YOUR TASK
In this material, which lines include the string "header"? Show them.

MATERIALS PROVIDED
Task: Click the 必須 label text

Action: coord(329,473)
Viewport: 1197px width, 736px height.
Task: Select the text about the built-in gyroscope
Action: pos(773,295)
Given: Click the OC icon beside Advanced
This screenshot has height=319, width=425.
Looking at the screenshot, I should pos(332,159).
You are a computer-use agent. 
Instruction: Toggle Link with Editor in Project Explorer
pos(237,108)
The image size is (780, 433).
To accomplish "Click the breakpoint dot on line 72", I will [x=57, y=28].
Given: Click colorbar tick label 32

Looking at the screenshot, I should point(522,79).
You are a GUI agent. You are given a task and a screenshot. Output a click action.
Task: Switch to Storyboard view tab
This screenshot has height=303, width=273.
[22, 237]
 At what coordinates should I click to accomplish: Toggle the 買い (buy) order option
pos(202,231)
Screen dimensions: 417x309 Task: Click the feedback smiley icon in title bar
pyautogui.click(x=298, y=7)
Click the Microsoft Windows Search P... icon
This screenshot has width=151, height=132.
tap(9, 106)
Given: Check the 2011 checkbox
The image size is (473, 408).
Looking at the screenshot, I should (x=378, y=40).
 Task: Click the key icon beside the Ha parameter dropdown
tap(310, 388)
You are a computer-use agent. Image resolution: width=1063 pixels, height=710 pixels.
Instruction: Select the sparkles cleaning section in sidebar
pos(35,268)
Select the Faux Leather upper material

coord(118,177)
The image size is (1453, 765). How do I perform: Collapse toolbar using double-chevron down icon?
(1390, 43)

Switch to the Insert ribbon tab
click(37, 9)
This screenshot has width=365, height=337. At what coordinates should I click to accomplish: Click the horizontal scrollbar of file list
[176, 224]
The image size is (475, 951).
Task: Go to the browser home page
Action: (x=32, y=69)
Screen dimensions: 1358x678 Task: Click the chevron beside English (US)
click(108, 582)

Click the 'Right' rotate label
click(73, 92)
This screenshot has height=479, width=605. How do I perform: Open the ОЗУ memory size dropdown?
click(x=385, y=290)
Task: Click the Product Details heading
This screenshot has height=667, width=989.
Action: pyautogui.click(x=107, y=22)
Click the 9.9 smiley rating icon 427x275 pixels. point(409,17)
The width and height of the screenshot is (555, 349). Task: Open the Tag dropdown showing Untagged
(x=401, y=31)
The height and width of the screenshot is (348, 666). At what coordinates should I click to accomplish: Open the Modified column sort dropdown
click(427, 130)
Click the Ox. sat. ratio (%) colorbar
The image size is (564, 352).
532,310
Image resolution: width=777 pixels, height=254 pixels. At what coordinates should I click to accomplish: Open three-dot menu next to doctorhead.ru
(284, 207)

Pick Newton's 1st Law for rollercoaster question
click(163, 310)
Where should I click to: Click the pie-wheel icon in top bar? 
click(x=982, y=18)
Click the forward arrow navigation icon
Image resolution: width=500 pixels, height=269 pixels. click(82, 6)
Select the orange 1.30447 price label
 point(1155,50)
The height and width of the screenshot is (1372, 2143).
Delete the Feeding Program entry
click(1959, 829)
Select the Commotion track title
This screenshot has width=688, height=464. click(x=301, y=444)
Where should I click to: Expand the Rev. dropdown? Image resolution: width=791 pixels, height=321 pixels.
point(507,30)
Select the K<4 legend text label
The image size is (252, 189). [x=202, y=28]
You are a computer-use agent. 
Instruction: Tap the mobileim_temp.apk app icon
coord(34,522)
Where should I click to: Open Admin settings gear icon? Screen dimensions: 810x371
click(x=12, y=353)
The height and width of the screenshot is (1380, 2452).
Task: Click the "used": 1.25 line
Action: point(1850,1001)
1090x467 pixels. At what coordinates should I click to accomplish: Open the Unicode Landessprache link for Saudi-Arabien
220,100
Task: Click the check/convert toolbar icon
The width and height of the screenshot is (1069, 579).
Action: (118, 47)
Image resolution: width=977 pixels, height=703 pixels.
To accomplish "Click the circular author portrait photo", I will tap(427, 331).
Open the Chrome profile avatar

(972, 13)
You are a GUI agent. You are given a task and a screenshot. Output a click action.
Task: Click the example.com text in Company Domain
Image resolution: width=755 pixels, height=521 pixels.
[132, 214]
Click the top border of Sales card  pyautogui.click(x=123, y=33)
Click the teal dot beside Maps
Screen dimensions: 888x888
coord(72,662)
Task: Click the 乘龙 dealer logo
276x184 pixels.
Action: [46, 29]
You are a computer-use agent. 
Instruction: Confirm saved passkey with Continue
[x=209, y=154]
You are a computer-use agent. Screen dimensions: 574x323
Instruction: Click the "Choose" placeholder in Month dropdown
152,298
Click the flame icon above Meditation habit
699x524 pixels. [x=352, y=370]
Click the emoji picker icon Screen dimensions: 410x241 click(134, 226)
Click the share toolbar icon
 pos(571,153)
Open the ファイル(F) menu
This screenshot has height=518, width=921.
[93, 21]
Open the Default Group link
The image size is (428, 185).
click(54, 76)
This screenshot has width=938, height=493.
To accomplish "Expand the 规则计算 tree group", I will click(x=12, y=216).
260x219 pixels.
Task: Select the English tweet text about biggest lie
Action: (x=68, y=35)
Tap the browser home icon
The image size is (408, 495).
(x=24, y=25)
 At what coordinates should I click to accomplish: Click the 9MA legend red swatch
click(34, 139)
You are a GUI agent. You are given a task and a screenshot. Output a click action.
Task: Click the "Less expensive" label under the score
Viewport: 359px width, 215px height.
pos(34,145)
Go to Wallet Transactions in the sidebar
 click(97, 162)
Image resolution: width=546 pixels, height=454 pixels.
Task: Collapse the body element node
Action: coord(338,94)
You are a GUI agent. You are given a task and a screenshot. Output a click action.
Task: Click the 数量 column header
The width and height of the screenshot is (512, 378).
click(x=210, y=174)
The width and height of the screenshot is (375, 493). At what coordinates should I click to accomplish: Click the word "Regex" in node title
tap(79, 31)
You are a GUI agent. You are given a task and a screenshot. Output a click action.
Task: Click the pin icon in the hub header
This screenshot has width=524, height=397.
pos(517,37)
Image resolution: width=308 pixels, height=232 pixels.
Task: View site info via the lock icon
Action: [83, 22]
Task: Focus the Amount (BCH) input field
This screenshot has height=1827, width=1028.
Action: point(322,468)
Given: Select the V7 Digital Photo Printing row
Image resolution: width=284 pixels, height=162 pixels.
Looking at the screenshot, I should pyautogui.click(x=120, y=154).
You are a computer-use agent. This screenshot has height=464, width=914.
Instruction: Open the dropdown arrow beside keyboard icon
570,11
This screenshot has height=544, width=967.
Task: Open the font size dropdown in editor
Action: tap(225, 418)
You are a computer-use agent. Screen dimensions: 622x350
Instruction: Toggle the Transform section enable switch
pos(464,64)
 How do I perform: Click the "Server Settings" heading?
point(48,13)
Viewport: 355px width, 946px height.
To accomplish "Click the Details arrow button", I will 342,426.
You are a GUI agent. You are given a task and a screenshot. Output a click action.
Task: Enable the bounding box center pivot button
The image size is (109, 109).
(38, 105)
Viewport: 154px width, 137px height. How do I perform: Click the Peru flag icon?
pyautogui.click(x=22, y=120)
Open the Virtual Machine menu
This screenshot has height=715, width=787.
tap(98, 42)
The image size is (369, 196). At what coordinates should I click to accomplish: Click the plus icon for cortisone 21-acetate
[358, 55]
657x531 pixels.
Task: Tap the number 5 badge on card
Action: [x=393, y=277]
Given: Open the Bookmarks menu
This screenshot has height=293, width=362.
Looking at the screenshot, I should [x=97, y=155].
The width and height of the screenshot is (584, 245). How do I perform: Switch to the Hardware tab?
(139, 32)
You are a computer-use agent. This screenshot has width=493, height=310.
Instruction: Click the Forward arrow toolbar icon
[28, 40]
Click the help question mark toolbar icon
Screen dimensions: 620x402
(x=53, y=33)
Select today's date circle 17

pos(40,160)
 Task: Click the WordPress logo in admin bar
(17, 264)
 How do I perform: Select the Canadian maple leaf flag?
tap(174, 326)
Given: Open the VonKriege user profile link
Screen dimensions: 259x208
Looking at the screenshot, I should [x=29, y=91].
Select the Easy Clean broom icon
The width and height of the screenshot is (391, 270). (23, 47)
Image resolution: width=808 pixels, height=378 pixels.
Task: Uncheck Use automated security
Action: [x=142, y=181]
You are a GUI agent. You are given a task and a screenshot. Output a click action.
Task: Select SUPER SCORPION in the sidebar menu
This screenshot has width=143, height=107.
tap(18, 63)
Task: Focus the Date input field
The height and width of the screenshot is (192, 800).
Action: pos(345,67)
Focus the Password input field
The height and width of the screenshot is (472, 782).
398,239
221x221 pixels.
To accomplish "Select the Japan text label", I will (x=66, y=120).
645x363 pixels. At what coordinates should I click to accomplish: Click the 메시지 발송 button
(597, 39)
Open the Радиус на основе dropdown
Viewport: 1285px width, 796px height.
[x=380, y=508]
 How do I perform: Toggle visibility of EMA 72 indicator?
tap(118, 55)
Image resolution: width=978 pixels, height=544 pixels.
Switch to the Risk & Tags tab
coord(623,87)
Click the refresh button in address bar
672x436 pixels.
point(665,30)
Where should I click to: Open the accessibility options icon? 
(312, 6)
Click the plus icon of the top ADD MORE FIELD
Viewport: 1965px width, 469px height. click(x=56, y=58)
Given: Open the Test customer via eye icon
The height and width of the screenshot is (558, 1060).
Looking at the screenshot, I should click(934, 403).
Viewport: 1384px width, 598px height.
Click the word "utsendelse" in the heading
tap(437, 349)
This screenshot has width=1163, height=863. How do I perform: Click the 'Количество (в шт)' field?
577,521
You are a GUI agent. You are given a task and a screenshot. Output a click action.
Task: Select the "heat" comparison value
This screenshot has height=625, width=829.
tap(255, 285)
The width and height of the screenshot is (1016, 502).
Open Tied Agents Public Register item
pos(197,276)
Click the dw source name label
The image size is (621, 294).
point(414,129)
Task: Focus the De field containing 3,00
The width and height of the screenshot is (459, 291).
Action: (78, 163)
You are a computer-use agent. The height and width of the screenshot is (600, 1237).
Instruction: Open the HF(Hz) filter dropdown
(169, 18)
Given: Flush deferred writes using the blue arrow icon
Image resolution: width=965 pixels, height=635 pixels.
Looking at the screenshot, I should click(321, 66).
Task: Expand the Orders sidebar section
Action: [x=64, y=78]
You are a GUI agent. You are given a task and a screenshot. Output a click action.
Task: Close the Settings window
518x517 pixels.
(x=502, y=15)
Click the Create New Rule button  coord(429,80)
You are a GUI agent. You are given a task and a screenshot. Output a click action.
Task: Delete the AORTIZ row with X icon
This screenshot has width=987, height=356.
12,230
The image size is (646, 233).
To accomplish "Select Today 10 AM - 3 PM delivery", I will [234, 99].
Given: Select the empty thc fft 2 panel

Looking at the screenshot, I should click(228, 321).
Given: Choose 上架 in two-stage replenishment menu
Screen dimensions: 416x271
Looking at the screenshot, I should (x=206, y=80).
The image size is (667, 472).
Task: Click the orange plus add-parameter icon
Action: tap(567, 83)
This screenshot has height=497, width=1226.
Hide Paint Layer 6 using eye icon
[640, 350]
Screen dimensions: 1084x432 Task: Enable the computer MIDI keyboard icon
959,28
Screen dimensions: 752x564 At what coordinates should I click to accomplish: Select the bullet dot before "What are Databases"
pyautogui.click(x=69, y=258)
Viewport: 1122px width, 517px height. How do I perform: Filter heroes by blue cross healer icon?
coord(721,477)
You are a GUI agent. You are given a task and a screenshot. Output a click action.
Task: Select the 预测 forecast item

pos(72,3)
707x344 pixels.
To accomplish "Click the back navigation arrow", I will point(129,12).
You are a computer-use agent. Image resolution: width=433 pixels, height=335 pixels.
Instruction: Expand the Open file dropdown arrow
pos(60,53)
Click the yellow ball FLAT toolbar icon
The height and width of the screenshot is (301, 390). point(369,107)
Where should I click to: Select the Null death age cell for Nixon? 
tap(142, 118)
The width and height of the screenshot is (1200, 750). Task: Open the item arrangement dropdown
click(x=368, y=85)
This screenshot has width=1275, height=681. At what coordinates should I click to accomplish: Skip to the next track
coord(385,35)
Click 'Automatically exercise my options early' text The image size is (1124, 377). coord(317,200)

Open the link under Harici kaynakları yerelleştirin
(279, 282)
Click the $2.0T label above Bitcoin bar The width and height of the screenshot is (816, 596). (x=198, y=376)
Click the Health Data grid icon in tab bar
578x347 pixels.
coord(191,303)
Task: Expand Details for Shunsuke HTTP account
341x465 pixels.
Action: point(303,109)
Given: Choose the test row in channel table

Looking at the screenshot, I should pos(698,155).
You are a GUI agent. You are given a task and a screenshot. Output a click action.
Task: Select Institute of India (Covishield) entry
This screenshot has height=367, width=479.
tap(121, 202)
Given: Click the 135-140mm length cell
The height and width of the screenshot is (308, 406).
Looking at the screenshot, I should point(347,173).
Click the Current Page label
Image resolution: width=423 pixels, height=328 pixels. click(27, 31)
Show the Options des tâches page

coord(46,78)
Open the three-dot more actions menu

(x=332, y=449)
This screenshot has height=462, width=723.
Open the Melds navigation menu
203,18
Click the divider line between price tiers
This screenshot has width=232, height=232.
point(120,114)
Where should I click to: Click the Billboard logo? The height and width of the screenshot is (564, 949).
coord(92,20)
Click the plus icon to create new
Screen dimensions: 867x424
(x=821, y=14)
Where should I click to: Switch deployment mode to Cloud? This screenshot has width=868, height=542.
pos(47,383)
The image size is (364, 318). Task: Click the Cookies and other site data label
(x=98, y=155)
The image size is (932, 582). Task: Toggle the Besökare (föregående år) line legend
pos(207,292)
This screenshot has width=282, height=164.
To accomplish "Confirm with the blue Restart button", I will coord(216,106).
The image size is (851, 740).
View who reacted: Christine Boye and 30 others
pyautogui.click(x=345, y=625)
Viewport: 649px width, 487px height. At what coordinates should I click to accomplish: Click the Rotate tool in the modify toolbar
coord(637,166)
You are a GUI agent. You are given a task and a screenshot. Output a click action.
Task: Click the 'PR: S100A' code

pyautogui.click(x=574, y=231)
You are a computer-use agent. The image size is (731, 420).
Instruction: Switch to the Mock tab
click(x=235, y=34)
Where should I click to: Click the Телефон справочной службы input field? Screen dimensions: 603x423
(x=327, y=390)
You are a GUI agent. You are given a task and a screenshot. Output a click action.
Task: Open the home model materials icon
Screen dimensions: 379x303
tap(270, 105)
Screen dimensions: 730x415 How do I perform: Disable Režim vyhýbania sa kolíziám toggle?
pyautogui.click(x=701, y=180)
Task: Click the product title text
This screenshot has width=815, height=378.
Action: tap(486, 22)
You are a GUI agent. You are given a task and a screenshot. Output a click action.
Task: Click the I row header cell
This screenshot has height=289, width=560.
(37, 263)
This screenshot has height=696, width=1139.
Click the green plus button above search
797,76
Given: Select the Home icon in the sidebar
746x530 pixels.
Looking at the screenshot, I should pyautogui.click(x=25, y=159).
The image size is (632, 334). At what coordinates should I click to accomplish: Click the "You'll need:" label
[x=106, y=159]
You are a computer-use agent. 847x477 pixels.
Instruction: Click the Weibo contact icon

THE ANSWER
Task: Click the 数量 column header
Task: Click the pin icon in the hub header
Task: Click the I row header cell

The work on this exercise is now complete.